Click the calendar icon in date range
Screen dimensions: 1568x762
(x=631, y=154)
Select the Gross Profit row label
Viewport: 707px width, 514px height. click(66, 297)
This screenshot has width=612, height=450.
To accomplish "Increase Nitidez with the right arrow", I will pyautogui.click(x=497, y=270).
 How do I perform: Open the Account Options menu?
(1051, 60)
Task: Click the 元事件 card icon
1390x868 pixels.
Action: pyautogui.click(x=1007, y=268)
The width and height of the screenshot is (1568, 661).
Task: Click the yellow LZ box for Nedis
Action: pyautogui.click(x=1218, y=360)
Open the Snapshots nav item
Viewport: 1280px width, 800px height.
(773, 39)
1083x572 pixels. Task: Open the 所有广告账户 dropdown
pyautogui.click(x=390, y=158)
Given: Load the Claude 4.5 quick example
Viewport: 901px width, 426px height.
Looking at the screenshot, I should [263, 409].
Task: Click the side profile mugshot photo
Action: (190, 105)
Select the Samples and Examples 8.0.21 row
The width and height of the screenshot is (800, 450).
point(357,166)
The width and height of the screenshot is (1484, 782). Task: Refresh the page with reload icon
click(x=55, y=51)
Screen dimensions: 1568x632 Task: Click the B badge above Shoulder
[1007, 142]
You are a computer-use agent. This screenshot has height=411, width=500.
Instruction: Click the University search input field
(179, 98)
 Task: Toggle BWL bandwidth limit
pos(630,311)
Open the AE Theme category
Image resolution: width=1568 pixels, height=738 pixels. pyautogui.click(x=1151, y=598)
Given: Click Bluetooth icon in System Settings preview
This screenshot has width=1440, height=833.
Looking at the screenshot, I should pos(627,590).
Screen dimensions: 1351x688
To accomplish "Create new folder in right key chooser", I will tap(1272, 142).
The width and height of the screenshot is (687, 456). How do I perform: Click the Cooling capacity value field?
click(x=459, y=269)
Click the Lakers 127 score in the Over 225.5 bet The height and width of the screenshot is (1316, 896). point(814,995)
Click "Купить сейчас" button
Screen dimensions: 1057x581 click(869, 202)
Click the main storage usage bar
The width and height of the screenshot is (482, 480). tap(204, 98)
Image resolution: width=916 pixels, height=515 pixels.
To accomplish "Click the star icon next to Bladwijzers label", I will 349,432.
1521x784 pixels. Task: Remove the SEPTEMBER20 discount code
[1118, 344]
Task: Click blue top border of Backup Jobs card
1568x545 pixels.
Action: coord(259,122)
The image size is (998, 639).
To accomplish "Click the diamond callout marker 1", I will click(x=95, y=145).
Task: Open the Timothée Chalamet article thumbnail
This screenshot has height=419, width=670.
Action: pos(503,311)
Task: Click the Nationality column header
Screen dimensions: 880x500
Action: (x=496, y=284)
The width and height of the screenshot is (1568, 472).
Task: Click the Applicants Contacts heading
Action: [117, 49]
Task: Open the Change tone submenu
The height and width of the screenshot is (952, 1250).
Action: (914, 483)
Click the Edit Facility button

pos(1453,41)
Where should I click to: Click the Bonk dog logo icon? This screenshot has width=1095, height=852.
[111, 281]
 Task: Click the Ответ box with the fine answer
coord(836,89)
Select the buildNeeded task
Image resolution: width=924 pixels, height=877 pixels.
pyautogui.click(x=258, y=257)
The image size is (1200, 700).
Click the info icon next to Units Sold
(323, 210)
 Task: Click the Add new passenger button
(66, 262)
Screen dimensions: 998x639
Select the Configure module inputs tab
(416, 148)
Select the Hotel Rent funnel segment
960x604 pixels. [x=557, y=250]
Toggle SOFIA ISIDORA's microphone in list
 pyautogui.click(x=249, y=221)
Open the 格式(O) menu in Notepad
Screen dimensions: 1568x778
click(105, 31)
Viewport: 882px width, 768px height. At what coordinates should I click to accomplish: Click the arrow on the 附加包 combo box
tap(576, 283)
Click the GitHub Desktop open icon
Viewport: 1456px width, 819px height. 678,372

Required action ->
When the line with "1390x868 pixels." is reached in the data above, start copying there, and copy each line exactly until the line with "Screen dimensions: 1351x688" has been copied; copy nothing else.

Result for this task ->
1390x868 pixels.
Action: pyautogui.click(x=1007, y=268)
The width and height of the screenshot is (1568, 661).
Task: Click the yellow LZ box for Nedis
Action: pyautogui.click(x=1218, y=360)
Open the Snapshots nav item
Viewport: 1280px width, 800px height.
(773, 39)
1083x572 pixels. Task: Open the 所有广告账户 dropdown
pyautogui.click(x=390, y=158)
Given: Load the Claude 4.5 quick example
Viewport: 901px width, 426px height.
Looking at the screenshot, I should [263, 409].
Task: Click the side profile mugshot photo
Action: (190, 105)
Select the Samples and Examples 8.0.21 row
The width and height of the screenshot is (800, 450).
point(357,166)
The width and height of the screenshot is (1484, 782). Task: Refresh the page with reload icon
click(x=55, y=51)
Screen dimensions: 1568x632 Task: Click the B badge above Shoulder
[1007, 142]
You are a computer-use agent. This screenshot has height=411, width=500.
Instruction: Click the University search input field
(179, 98)
 Task: Toggle BWL bandwidth limit
pos(630,311)
Open the AE Theme category
Image resolution: width=1568 pixels, height=738 pixels. pyautogui.click(x=1151, y=598)
Given: Click Bluetooth icon in System Settings preview
This screenshot has width=1440, height=833.
Looking at the screenshot, I should pos(627,590).
Screen dimensions: 1351x688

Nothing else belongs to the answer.